Data:
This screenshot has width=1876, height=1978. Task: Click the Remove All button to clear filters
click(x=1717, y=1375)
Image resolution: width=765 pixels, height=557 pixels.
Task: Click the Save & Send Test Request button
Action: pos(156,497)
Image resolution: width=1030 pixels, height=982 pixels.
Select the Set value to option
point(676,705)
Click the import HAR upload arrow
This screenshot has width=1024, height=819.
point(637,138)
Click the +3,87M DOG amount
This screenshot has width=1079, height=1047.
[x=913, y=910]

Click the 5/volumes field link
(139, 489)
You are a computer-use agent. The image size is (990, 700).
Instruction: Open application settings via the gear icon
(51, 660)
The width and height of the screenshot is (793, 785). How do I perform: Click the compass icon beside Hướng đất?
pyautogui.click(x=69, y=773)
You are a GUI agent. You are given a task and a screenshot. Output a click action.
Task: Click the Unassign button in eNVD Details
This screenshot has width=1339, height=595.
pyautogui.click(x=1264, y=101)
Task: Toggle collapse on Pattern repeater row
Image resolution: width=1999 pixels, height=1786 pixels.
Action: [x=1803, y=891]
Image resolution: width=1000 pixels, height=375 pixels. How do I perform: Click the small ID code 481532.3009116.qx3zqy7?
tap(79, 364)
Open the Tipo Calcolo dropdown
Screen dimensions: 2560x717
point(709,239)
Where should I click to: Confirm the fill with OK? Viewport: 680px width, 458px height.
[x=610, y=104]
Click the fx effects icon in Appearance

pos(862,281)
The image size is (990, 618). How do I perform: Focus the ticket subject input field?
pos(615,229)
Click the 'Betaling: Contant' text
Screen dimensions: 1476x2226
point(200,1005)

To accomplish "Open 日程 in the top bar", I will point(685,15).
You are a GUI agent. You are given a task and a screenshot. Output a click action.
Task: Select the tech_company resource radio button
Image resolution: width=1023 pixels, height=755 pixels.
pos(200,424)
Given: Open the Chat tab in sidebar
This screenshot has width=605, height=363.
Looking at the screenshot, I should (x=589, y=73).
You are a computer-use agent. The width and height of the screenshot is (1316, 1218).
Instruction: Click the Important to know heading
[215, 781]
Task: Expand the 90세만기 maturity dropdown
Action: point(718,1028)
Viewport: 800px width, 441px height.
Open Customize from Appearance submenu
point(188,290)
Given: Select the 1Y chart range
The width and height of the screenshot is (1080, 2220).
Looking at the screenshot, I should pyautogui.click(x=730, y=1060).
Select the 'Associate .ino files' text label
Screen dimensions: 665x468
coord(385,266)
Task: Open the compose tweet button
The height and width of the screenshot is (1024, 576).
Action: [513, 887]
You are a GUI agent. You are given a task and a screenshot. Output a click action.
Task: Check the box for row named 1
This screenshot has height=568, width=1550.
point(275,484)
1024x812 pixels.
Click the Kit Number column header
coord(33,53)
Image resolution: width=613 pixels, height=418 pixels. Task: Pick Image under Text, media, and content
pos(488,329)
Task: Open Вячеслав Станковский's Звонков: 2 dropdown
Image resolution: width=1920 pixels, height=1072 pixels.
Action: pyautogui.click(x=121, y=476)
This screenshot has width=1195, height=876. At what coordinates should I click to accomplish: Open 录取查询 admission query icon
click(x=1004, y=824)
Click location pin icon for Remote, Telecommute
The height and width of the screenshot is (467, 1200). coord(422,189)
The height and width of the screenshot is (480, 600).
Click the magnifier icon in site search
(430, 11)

Task objective:
Copy out the full listing exactly.

Solution:
This screenshot has width=1876, height=1978. Task: Click the Remove All button to clear filters
click(x=1717, y=1375)
Image resolution: width=765 pixels, height=557 pixels.
Task: Click the Save & Send Test Request button
Action: pos(156,497)
Image resolution: width=1030 pixels, height=982 pixels.
Select the Set value to option
point(676,705)
Click the import HAR upload arrow
This screenshot has width=1024, height=819.
point(637,138)
Click the +3,87M DOG amount
This screenshot has width=1079, height=1047.
[x=913, y=910]

Click the 5/volumes field link
(139, 489)
You are a computer-use agent. The image size is (990, 700).
Instruction: Open application settings via the gear icon
(51, 660)
The width and height of the screenshot is (793, 785). How do I perform: Click the compass icon beside Hướng đất?
pyautogui.click(x=69, y=773)
You are a GUI agent. You are given a task and a screenshot. Output a click action.
Task: Click the Unassign button in eNVD Details
This screenshot has width=1339, height=595.
pyautogui.click(x=1264, y=101)
Task: Toggle collapse on Pattern repeater row
Image resolution: width=1999 pixels, height=1786 pixels.
Action: [x=1803, y=891]
Image resolution: width=1000 pixels, height=375 pixels. How do I perform: Click the small ID code 481532.3009116.qx3zqy7?
tap(79, 364)
Open the Tipo Calcolo dropdown
Screen dimensions: 2560x717
point(709,239)
Where should I click to: Confirm the fill with OK? Viewport: 680px width, 458px height.
[x=610, y=104]
Click the fx effects icon in Appearance

pos(862,281)
The image size is (990, 618). How do I perform: Focus the ticket subject input field?
pos(615,229)
Click the 'Betaling: Contant' text
Screen dimensions: 1476x2226
point(200,1005)

To accomplish "Open 日程 in the top bar", I will point(685,15).
You are a GUI agent. You are given a task and a screenshot. Output a click action.
Task: Select the tech_company resource radio button
Image resolution: width=1023 pixels, height=755 pixels.
pos(200,424)
Given: Open the Chat tab in sidebar
This screenshot has width=605, height=363.
Looking at the screenshot, I should (x=589, y=73).
You are a computer-use agent. The width and height of the screenshot is (1316, 1218).
Instruction: Click the Important to know heading
[215, 781]
Task: Expand the 90세만기 maturity dropdown
Action: point(718,1028)
Viewport: 800px width, 441px height.
Open Customize from Appearance submenu
point(188,290)
Given: Select the 1Y chart range
The width and height of the screenshot is (1080, 2220).
Looking at the screenshot, I should pyautogui.click(x=730, y=1060).
Select the 'Associate .ino files' text label
Screen dimensions: 665x468
coord(385,266)
Task: Open the compose tweet button
The height and width of the screenshot is (1024, 576).
Action: [513, 887]
You are a GUI agent. You are given a task and a screenshot. Output a click action.
Task: Check the box for row named 1
This screenshot has height=568, width=1550.
point(275,484)
1024x812 pixels.
Click the Kit Number column header
coord(33,53)
Image resolution: width=613 pixels, height=418 pixels. Task: Pick Image under Text, media, and content
pos(488,329)
Task: Open Вячеслав Станковский's Звонков: 2 dropdown
Image resolution: width=1920 pixels, height=1072 pixels.
Action: pyautogui.click(x=121, y=476)
This screenshot has width=1195, height=876. At what coordinates should I click to accomplish: Open 录取查询 admission query icon
click(x=1004, y=824)
Click location pin icon for Remote, Telecommute
The height and width of the screenshot is (467, 1200). coord(422,189)
The height and width of the screenshot is (480, 600).
Click the magnifier icon in site search
(430, 11)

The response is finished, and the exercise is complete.